Aleggia il timore di una nuova guerra civile in Sudan del Sud. Mercoledì 26 marzo è stato arrestato Riek Machar, vicepresidente del paese e storico rivale del presidente Salva Kiir Mayardit. Nelle ultime settimane la tensione nel Paese è notevolmente cresciuta, passando dal piano verbale a quello del conflitto armato. «L’arresto da parte del presidente Salva Kiir costituisce un inganno, una violazione delle promesse, un mancato rispetto di un accordo e una mancanza di volonta’ politica di portare pace e stabilità nel Paese», ha denunciato il partito di opposizione. Secondo le prime ricostruzioni l’arresto sarebbe avvenuto nella casa di Machar, nella capitale Juba, e le forze del presidente si sarebbero servite di un convoglio di venti mezzi blindati. Non è ancora stato comunicato il motivo dell’arresto.

Il conflitto – A febbraio, il presidente Salva Kiir Mayardit ha licenziato 22 figure apicali del Movimento popolare di liberazione (Splm-io) senza alcun consulto preliminare. L’intento del presidente è anche quello di ridurre l’influenza delle fazioni politiche e etniche diverse da quelle dominanti. Infatti in Sudan del Sud il principale gruppo etnico è rappresentato dai Dinka, mentre in secondo piano c’è quello dei Neur, di cui fa parte anche Machar. Questi ultimi, attraverso il gruppo White Army, hanno risposto duramente all’operazione guidata dal presidente e hanno aperto il fuoco contro le Forze di difesa popolari del Sudan del Sud, dominate dai Dinka, nella zona di Nasir. La situazione è precipitata ulteriormente a marzo, quando le forze ribelli Neur sono riuscite a conquistare una base a militare. Durante gli scontri è stato anche abbattuto un elicottero della missione Onu Unmiss.

La guerra civile 2013-2018 – L’escalation del conflitto preoccupa e fa riemergere brutti ricordi. Si teme che possa riprendere la guerra civile che ha causato 400.000 morti tra il 2013 e il 2018. La storia sembra ripetersi perché anche all’ora il presidente Salva Kiir estromise Machar dal governo di unità nazionale provocando così l’insurrezione delle milizie Neur. Una soluzione parziale si è trovata con il trattato di pace del 2018 che ha interrotto la guerra civile promettendo un’equa distribuzione dei proventi del petrolio e una giusta rappresentanza politica per i vari gruppi etnici. Tuttavia in questi anni non sono stati raggiunti risultati significativi: il Paese vive una grave crisi finanziaria dovuta soprattutto al crollo delle esportazioni di petrolio in seguito alla chiusura del Grande oleodotto del Nilo.

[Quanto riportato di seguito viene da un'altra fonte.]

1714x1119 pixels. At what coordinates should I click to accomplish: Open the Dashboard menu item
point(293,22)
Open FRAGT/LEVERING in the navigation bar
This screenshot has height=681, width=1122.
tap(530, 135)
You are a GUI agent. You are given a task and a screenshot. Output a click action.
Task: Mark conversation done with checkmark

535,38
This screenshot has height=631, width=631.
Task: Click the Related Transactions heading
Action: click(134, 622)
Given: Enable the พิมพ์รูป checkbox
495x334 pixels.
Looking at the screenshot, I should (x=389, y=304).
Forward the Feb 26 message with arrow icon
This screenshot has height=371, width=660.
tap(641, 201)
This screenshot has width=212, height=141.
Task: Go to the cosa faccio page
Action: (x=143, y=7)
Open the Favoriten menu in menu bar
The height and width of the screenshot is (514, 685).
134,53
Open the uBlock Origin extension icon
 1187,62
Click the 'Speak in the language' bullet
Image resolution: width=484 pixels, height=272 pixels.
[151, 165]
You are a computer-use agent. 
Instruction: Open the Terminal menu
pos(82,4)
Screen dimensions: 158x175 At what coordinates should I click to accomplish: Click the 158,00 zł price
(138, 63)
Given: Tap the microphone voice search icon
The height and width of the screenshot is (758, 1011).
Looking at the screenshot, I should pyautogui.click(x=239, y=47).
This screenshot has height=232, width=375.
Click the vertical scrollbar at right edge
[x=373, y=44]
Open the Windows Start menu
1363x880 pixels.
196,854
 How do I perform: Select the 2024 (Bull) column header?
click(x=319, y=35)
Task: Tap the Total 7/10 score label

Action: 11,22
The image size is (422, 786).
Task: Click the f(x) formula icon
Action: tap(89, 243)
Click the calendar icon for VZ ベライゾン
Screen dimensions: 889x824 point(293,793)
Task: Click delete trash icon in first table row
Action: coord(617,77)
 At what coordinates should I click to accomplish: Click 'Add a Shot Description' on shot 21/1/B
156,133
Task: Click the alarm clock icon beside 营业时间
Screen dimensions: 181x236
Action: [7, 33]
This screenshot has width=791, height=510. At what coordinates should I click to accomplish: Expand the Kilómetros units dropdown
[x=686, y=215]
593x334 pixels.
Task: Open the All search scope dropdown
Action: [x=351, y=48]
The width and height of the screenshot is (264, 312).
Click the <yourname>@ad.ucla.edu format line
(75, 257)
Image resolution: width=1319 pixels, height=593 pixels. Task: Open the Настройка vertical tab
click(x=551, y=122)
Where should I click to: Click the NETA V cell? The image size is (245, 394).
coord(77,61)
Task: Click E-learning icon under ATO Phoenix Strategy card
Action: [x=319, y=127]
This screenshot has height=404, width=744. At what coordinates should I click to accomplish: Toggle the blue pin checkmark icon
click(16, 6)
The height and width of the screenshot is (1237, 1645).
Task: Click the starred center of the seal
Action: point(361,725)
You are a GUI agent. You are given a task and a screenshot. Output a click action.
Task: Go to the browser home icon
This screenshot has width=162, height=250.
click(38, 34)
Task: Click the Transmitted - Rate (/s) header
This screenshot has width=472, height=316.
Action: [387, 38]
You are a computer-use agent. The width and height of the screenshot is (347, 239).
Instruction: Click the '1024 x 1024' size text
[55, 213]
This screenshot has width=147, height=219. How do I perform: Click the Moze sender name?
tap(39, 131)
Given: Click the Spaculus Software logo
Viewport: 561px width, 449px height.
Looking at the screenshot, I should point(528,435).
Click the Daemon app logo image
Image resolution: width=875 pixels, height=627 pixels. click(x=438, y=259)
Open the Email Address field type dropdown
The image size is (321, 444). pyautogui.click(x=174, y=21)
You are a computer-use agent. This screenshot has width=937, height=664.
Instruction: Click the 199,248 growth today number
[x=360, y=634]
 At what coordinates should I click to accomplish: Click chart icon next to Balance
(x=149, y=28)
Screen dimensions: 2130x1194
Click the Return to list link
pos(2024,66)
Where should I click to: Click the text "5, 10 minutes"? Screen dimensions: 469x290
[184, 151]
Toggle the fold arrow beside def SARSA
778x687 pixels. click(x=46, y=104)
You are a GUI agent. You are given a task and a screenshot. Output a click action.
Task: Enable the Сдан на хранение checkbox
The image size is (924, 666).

Il presidente – Il Sudan del Sud è diventato uno Stato indipendente nel 2011 a seguito di un referendum approvato dal 98,83% dei votanti. Sin dalla secessione dal Sudan  il presidente è Salva Kiir Mayaradit e fino ad oggi non ci sono state elezioni. Dovevano esserci nel 2024 ma il presidente ha deciso di rinviarle al 2026, citando la scarsità di risorse economiche. La scelta è stata pesantemente criticata dalla politica internazionale che l’ha interpretata come un segnale di deriva autoritaria ed etnocentrica. Salva Kir ha 73 anni e le sue condizioni di salute sono precarie. Nonostante questo non intende farsi da parte e sta preparando il terreno per una successione pilotata.